Kopiere die Zeilen unverändert, beginnend mit der Zeile, die „Where should I click to: Open“ enthält, bis einschließlich der Zeile, die „will [x=616, y=790].“ enthält.

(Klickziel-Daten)
# # # #

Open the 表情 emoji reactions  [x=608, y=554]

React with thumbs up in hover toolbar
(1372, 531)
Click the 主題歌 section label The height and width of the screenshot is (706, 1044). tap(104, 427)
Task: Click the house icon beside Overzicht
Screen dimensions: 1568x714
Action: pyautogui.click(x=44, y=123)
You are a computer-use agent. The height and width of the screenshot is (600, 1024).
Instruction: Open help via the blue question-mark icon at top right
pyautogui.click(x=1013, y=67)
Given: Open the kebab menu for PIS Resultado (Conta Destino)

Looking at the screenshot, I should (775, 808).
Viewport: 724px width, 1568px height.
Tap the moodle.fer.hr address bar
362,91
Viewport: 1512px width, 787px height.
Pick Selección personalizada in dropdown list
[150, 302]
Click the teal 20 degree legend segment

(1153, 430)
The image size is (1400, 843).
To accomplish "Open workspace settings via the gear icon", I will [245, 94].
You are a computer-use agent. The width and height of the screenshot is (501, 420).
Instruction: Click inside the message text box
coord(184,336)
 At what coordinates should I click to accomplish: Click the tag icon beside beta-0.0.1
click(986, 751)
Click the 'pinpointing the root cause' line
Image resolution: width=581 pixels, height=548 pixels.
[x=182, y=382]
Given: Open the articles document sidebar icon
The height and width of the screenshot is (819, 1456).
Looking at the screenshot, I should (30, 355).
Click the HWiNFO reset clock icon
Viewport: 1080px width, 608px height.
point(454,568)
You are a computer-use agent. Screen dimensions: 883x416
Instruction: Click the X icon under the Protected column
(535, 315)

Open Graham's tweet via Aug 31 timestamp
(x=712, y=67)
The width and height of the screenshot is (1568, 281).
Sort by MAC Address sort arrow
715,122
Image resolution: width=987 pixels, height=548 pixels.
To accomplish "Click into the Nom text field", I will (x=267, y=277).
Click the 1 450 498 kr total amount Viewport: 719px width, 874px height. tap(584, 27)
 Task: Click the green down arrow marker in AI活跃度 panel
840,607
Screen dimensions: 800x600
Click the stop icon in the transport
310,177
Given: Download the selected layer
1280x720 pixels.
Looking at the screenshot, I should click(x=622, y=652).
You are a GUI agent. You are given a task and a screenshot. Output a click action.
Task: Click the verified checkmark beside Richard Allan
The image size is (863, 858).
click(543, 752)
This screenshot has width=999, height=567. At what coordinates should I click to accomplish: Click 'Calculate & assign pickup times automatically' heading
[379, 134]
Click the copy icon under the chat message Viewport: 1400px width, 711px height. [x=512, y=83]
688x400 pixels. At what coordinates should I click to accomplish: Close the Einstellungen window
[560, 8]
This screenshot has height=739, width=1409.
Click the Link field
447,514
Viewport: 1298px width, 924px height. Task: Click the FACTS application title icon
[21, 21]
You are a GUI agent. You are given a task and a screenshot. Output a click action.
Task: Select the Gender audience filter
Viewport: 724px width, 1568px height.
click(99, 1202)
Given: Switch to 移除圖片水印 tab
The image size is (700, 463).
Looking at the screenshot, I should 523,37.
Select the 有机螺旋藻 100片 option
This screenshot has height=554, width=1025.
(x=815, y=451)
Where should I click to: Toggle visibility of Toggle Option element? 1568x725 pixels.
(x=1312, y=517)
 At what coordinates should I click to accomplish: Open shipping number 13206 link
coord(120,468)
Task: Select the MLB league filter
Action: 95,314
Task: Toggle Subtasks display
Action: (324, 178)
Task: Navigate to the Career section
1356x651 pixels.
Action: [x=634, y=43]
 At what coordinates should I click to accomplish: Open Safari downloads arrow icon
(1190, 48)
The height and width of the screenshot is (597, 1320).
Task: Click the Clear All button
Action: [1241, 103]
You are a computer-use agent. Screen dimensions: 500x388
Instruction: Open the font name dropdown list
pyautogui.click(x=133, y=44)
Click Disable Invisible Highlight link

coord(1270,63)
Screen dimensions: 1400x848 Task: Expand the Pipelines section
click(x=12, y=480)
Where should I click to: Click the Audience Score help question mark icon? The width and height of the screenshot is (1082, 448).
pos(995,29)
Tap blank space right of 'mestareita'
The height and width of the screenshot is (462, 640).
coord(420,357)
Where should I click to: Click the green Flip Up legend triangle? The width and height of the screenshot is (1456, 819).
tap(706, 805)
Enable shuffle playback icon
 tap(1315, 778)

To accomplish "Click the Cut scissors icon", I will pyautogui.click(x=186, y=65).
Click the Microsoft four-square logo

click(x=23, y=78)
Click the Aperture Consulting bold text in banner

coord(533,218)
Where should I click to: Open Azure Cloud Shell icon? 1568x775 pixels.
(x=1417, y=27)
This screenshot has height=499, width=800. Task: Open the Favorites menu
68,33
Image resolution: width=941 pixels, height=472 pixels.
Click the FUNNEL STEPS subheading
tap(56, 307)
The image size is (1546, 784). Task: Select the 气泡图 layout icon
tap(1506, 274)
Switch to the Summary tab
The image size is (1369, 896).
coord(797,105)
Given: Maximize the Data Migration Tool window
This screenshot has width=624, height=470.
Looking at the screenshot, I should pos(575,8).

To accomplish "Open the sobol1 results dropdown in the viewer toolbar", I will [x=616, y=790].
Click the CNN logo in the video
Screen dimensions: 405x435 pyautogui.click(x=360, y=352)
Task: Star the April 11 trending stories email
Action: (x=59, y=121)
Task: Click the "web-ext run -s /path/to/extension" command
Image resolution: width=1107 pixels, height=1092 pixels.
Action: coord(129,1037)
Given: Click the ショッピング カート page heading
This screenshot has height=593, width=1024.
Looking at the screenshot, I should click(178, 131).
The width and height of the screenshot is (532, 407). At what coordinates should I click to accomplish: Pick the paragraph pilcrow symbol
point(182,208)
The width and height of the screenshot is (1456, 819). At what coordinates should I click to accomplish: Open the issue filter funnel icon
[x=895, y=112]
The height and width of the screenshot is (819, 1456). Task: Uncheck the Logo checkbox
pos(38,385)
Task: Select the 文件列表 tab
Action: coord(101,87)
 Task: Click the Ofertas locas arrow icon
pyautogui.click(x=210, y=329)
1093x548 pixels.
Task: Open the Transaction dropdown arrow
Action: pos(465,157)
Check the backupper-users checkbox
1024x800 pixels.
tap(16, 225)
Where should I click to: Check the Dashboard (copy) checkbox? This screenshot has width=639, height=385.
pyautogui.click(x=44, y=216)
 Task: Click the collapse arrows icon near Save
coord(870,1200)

# # # #

● GELÖSTE AUFGABE
Where should I click to: Open Azure Cloud Shell icon? 1568x775 pixels.
(x=1417, y=27)
This screenshot has height=499, width=800. Task: Open the Favorites menu
68,33
Image resolution: width=941 pixels, height=472 pixels.
Click the FUNNEL STEPS subheading
tap(56, 307)
The image size is (1546, 784). Task: Select the 气泡图 layout icon
tap(1506, 274)
Switch to the Summary tab
The image size is (1369, 896).
coord(797,105)
Given: Maximize the Data Migration Tool window
This screenshot has width=624, height=470.
Looking at the screenshot, I should pos(575,8).

To accomplish "Open the sobol1 results dropdown in the viewer toolbar", I will [x=616, y=790].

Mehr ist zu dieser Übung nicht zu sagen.